1. Install Certificates (Certificate Mode Only)

sudo cp <IPSEC_MODE>/pki/cacerts/ca-cert.pem /etc/swanctl/x509ca/
sudo cp <IPSEC_MODE>/pki/certs/server-cert.pem /etc/swanctl/x509/
sudo cp <IPSEC_MODE>/pki/private/server-key.pem /etc/swanctl/private/
sudo cp <IPSEC_MODE>/pki/certs/client-cert.pem /etc/swanctl/x509/
sudo cp <IPSEC_MODE>/pki/private/client-key.pem /etc/swanctl/private/

2. Configure Swanctl

Edit the client.conf file to match your physical network addresses (local_addrs and remote_addrs), then install it.

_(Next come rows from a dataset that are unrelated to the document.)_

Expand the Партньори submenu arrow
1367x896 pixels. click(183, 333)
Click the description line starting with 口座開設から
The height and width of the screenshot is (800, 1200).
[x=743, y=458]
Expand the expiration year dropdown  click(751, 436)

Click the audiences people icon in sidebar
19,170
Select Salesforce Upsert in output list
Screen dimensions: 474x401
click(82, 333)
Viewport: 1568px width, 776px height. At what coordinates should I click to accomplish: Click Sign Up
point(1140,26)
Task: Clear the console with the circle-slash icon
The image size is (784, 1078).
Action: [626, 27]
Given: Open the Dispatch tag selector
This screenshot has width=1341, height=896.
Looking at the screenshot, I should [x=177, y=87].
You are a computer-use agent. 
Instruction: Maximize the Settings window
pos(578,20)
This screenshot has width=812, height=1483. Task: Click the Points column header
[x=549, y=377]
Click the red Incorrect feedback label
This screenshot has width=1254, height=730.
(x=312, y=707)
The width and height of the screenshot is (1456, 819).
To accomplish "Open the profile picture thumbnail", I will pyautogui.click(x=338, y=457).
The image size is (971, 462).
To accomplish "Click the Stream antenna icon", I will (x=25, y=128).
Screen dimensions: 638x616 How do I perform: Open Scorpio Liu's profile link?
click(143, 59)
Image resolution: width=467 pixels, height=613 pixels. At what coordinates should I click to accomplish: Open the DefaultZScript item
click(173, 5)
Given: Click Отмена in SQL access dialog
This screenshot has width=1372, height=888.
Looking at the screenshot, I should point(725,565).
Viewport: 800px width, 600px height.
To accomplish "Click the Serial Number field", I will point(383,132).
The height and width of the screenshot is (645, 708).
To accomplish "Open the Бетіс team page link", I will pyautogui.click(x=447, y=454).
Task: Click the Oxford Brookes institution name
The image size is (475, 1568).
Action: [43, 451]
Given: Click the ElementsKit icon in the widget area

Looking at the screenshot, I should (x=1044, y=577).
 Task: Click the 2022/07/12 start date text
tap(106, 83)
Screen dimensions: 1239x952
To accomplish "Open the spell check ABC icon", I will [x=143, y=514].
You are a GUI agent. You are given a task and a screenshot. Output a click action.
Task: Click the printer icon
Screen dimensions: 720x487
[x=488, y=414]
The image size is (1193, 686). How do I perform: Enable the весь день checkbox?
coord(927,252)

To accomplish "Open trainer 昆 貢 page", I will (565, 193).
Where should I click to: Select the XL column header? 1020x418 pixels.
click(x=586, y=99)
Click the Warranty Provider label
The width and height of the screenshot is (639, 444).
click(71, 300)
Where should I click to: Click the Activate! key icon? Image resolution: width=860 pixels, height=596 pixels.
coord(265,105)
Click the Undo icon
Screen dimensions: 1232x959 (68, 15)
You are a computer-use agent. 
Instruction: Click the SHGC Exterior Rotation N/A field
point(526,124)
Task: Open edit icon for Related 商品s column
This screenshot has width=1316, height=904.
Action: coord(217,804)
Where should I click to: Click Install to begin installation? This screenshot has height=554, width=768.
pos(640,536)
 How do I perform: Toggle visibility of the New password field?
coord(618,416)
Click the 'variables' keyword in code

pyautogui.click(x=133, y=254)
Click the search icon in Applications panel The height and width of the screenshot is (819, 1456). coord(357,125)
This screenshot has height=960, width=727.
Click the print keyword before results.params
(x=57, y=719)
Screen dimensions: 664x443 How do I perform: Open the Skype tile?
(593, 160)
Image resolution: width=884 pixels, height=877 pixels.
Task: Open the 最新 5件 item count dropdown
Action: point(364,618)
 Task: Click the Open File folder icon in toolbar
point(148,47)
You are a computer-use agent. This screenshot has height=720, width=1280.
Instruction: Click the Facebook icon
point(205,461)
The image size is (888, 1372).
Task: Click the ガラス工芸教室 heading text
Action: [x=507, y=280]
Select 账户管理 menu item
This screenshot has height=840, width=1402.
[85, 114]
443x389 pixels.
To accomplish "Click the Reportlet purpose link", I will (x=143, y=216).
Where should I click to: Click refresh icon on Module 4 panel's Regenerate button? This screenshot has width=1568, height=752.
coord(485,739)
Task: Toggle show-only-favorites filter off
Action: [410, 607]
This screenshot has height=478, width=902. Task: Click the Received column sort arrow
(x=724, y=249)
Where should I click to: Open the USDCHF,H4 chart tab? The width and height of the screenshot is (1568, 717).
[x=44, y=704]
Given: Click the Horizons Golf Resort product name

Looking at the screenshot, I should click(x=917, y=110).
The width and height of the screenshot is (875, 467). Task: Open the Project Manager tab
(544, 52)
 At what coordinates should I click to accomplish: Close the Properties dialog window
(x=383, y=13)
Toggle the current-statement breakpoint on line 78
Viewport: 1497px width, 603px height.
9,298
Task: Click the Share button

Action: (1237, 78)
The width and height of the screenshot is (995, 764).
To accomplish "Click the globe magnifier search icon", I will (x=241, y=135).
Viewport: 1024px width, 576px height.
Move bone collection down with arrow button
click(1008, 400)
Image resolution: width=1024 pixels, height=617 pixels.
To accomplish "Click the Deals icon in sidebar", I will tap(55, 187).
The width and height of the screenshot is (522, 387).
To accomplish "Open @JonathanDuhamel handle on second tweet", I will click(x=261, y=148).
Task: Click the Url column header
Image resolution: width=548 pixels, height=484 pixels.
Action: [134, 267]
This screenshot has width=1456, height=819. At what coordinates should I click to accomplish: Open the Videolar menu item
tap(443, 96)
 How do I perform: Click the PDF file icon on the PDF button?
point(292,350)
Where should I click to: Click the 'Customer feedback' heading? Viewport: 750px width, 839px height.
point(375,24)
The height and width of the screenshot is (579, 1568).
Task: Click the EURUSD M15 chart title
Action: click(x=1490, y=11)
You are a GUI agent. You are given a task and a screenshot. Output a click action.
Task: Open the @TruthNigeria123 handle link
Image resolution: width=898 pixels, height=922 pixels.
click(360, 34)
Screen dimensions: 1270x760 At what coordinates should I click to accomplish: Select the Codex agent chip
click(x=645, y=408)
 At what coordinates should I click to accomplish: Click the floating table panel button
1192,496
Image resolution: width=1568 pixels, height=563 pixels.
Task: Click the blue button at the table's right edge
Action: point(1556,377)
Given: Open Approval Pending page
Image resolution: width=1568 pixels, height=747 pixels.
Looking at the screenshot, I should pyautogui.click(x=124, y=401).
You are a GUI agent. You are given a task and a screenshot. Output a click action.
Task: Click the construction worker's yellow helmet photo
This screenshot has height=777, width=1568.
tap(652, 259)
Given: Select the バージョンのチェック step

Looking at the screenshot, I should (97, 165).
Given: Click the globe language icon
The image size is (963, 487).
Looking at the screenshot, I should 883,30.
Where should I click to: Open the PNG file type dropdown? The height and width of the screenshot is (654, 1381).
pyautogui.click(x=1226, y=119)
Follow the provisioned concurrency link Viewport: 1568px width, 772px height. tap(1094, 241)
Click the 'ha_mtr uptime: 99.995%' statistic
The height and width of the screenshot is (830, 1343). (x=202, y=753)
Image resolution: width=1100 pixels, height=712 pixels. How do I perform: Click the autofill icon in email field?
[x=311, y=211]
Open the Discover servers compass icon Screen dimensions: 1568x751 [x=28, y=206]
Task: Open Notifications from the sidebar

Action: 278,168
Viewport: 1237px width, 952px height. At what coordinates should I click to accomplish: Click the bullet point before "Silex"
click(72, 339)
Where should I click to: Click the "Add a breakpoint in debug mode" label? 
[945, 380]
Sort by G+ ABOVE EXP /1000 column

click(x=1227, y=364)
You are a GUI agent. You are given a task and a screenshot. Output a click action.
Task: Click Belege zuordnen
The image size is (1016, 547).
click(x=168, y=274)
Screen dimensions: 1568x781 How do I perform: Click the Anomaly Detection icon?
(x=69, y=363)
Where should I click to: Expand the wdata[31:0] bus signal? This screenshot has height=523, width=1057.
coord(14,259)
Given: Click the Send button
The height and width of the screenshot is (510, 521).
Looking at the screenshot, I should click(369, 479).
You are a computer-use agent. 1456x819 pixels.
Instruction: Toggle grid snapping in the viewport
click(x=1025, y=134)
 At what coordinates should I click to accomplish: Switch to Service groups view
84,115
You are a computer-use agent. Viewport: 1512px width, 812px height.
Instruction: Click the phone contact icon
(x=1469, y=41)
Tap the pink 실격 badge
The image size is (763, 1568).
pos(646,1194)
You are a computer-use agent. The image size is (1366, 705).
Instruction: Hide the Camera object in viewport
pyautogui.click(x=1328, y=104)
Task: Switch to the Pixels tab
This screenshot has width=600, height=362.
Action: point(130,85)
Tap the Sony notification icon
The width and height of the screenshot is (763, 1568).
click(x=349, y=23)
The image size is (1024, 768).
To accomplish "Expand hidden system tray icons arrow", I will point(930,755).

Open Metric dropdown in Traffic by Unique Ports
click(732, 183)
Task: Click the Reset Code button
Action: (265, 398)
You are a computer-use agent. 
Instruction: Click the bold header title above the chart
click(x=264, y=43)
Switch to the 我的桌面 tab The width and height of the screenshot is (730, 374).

sudo cp <IPSEC_MODE>/conf/<AUTH_MODE>/client.conf /etc/swanctl/swanctl.conf

3. Start Service

sudo systemctl enable strongswan
sudo systemctl start strongswan
sudo swanctl --load-all

Note

The tunnel should establish automatically upon loading the configuration. If it does not, force initiation with: sudo swanctl --initiate --child tunnel-to-corp

Verification and OAI Integration

Verify IPsec Status

On both nodes, check the Security Associations (SAs):

sudo swanctl --list-sas

Expected Output: Status should indicate ESTABLISHED and INSTALLED.

Connectivity Test

From the Client (DU), ping the Server's (CU) tunnel IP:

ping -c 3 10.1.0.1

OAI Configuration Update

To utilize the encrypted tunnel, you must update the OAI configuration files:

1. CU Configuration: Bind the F1 interface to 10.1.0.1 (the tunnel0 interface IP).
2. DU Configuration: Configure the remote CU address as 10.1.0.1.

This ensures F1AP traffic flows through the tunnel0 interface, where it will be intercepted and encrypted by the StrongSwan policies.